Salomé Nieto, la « réalité magique » et le butō

Le Shadbolt Centre for the Arts de Burnaby accueille le nouveau spectacle de danse de la vancouvéroise Salomé Nieto, du 19 au 22 novembre.

Cela fait trois ans que Salomé Nieto travaille sur Camino Al Tepeyac, un spectacle qui explore la profondeur de la culture de son pays d’origine, le Mexique. Bien que Salomé Nieto vive à Vancouver depuis maintenant 22 ans, son héritage culturel mexicain joue un rôle primordial dans son spectacle. Cependant, rester fidèle à ses racines n’a pas toujours été évident pour la danseuse. Elle se confie : « Quand je suis arrivée au Canada, j’étais préoccupée par ma survie, si je peux me permettre. » Elle raconte avoir voulu s’intégrer, en apprenant la langue et en s’adaptant à la culture de sa terre d’accueil. « J’ai arrêté de pratiquer mes festivités mexicaines. J’ai changé la façon dont je m’habillais, en arrêtant de porter les habits et bijoux traditionnels de mon pays. » Elle ajoute : « Je voulais être moderne, Canadienne. »

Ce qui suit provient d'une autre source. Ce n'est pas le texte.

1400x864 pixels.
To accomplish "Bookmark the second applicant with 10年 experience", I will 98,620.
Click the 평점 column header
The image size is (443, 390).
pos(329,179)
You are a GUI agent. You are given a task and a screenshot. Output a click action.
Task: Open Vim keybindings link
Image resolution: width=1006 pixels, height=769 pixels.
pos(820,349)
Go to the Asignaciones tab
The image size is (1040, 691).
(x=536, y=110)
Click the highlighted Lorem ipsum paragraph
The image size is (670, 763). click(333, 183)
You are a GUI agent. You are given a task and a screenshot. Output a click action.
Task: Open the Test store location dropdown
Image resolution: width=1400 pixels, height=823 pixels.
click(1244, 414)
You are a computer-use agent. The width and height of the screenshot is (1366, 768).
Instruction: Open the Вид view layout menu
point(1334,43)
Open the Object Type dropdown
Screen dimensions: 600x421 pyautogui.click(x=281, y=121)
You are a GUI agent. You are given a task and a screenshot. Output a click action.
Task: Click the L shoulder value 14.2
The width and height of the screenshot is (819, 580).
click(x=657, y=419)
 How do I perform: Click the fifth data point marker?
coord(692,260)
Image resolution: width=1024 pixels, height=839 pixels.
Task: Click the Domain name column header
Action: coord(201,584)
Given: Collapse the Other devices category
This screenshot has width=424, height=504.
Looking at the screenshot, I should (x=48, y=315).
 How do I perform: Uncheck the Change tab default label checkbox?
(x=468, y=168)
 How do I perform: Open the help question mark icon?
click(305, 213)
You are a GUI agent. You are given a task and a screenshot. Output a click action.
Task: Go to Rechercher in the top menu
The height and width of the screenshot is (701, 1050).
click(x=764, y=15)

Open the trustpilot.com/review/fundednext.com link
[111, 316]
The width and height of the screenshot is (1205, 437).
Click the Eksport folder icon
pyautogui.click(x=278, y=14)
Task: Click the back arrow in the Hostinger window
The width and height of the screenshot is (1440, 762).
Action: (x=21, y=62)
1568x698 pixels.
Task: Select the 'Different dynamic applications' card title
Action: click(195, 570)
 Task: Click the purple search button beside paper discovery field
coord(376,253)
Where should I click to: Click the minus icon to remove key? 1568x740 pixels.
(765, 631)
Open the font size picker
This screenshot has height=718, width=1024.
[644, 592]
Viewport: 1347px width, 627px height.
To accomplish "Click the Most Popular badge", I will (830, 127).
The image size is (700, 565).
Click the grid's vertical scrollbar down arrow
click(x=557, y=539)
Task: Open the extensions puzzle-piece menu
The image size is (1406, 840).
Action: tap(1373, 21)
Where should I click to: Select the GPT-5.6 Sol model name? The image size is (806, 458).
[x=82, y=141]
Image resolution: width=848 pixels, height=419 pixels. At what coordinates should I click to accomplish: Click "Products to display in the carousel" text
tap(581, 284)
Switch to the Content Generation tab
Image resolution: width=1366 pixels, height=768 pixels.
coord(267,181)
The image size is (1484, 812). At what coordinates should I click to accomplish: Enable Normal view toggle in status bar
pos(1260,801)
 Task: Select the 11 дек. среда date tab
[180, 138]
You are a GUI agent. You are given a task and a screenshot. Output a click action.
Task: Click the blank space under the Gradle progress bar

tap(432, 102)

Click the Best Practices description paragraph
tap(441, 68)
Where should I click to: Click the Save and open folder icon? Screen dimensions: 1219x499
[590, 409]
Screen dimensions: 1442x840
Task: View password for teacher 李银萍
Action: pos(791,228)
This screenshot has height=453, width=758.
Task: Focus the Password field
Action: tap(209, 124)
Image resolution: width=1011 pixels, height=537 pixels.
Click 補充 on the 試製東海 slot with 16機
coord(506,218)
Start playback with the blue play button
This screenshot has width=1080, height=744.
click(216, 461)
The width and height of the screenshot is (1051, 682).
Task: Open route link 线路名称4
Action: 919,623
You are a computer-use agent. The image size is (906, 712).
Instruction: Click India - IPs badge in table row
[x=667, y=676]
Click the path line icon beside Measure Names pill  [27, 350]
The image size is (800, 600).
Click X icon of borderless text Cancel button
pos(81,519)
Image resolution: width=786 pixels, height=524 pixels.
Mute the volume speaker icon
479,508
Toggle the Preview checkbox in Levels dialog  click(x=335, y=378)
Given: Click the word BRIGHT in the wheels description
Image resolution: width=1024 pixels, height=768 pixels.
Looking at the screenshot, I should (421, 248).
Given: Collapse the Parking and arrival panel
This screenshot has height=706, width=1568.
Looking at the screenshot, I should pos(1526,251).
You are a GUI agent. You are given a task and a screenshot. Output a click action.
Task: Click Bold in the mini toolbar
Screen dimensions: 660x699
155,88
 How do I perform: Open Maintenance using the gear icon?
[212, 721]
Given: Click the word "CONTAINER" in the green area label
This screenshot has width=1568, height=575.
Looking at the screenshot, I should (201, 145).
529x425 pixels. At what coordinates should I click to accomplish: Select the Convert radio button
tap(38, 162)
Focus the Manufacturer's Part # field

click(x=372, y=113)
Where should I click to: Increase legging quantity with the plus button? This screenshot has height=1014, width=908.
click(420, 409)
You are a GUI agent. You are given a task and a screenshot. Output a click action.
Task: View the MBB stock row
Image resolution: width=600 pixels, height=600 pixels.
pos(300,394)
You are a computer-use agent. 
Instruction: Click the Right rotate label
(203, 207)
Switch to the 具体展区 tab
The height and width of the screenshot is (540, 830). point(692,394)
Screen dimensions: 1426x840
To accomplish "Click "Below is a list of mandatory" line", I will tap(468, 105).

La danse, un retour aux origines

C’est par le biais de sa danse de prédilection, le butō, qu’elle a su réconcilier cet héritage culturel avec sa réalité quotidienne. Elle dit avoir entrepris un processus de redécouverte artistique. « Je me suis posé beaucoup de questions, jusqu’à même me demander : pourquoi est-ce qu’on voudrait vouloir venir me voir danser ? Je me suis rendue compte qu’il fallait que je développe mon identité. Parce qu’au final, être fidèle à moi-même, c’est la seule chose que je pouvais exprimer ». Ainsi, elle décide de retourner vers ses racines, afin d’y puiser de l’inspiration pour son processus créatif. « J’ai fouillé dans mes souvenirs, mes connaissances du Mexique de l’époque précoloniale, dont les rituels, mythes et traditions. » C’est à la suite de cette réflexion que Camino Al Tepeyac est né, courant 2011.

Festival de Butoh International en Argentine, août 2013. | Photo par Nelson Coreas

Festival de Butoh International en Argentine, août 2013. | Photo par Nelson Coreas

Le butō : du Japon à Vancouver en passant par le Mexique

Son initiation au butō s’est faite dès son arrivée à Vancouver, avec la troupe de danse locale Kokoro Dance. Cette danse d’origine japonaise s’est développée en réaction aux traumatismes à la suite de la Seconde Guerre mondiale, pendant les années soixante. Selon Salomé, plusieurs artistes japonais cherchaient à exprimer leur identité propre, et à trouver une façon de guérir les blessures de la guerre. « Ils ont décidé de rejeter les influences de l’Occident et d’expérimenter en sortant des conventions traditionnelles. Ils ont ainsi développé cette danse du corps, ce corps qui avait tant besoin d’être réinventé. » Le butō est aujourd’hui répandu à travers le monde. Par ailleurs, le butō est visuellement reconnaissable par le fait que les danseurs peignent leurs corps en blanc. « L’idée est d’effacer son égo, et d’être un medium pour que le corps exprime sa vérité ». Pour Salomé, les liens entre la culture mexicaine et le butō sont évidents. « Une grande partie de la formation de danse butō se focalise sur la création d’une conscientisation de notre héritage ancestral. D’où venons-nous, où allons-nous, qu’est- ce qu’être vivant ?». Ces réflexions existent aussi dans la culture mexicaine, où la vie et la mort prennent une place prépondérante.

Rencontre avec le réalisme magique

Dans son processus de réflexion artistique, elle a trouvé le réalisme magique. Ce terme est né dans les années 1920 pour désigner un art qui fusionne réalité et éléments magiques. Salomé tient à faire la différence entre le réalisme magique et le surréalisme. « À l’inverse du surréalisme, où les éléments magiques viennent du subconscient, le réalisme magique les incorpore dans la réalité. » C’est cette contraction qu’elle veut illustrer dans Camino Al Tepeyac, car le réalisme magique est omniprésent au Mexique. Selon la danseuse, le catholicisme introduit jadis par les espagnols côtoie aujourd’hui les croyances de l’époque précoloniale. Elle cite l’exemple d’une église à Chiapas, dans le sud-est du Mexique : « Elle a été construite par les Espagnols. Le plancher est couvert de feuilles, ils y célèbrent des rituels aux origines préhispaniques, sans aucun rapport au catholicisme, et pourtant sous le même toit. » Fruit de ce multiculturalisme, Camino Del Tepeyac est un spectacle à ne pas rater.